Miriam D’Ambrosio
Fast fashion, in italiano moda veloce: il settore nasce negli anni ’80, ma esplode nel 2000, quando, alcune aziende dell’industria dell’abbigliamento iniziano a produrre un numero sempre maggiore di collezioni l’anno a costi stracciati.
La tragedia del Rana PlaZa
Il 24 aprile 2013 in Bangladesh crollò il Rana Plaza, un edificio commerciale di otto piani. Fu la più grave tragedia nella storia dell’industria tessile; nel palazzo erano presenti diverse fabbriche di abbigliamento che producevano per marchi internazionali. I laboratori dovevano essere chiusi perché l’edificio era stato dichiarato non sicuro, ma l’avviso fu ignorato e i proprietari ordinarono agli operai di proseguire l’attività, causando 1134 vittime e 2515 feriti.

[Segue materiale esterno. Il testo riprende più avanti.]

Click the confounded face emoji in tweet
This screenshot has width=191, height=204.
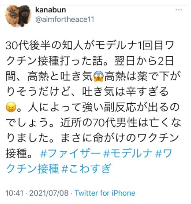coord(11,107)
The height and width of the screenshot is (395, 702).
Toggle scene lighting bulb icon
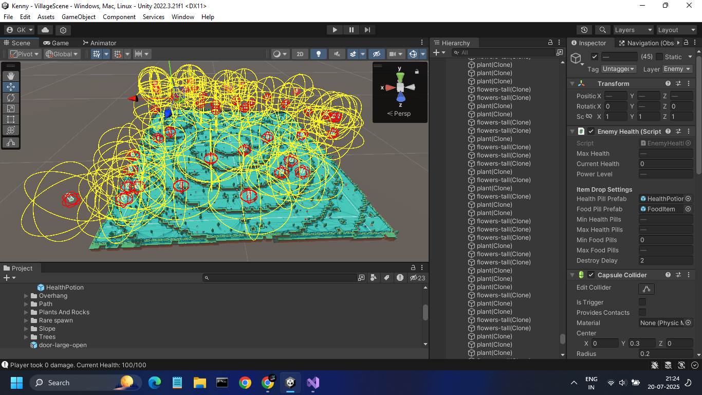(319, 54)
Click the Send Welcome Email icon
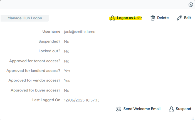The width and height of the screenshot is (195, 120). [119, 109]
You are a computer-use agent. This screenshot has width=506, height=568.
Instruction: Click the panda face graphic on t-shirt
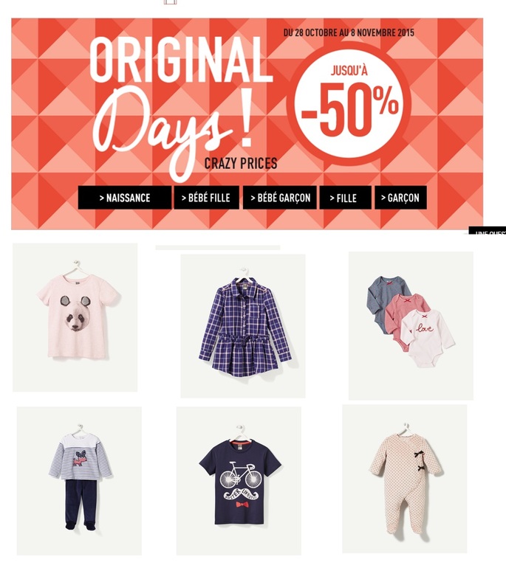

Chi lavora su questi vestiti?
Da allora ha preso avvio la campagna WhoMadeMyClothes? (“Chi ha fatto i miei vestiti?”). Ogni anno in tutto il mondo viene ricordata quella tragedia durante la Fashion revolution week, con iniziative ed eventi a sostegno di un’industria della moda sostenibile: sicura, giusta, trasparente e responsabile.
La produzione di massa a prezzi irrisori comporta, dunque, bassa qualità nel prodotto e genera enormi quantità di rifiuti e inquinamento.
Sfruttamento e inquinamento
Ogni anno vengono gettati via 5 milioni di tonnellate di vestiti, l’80% finisce in inceneritori e discariche spesso dislocati nel Sud del mondo. Eclatante è l’esempio della discarica illegale nel deserto di Atacama, in Cile, dove finisce la fast fashion di mezzo mondo, con molteplici rischi per l’ecosistema e per la popolazione locale.
Inoltre, il 60% delle fibre tessili utilizzate sono sintetiche e già dopo i primi lavaggi rilasciano microplastiche che finiscono in mare e poi, risalendo la catena alimentare, anche all’interno del nostro cibo e nel nostro corpo.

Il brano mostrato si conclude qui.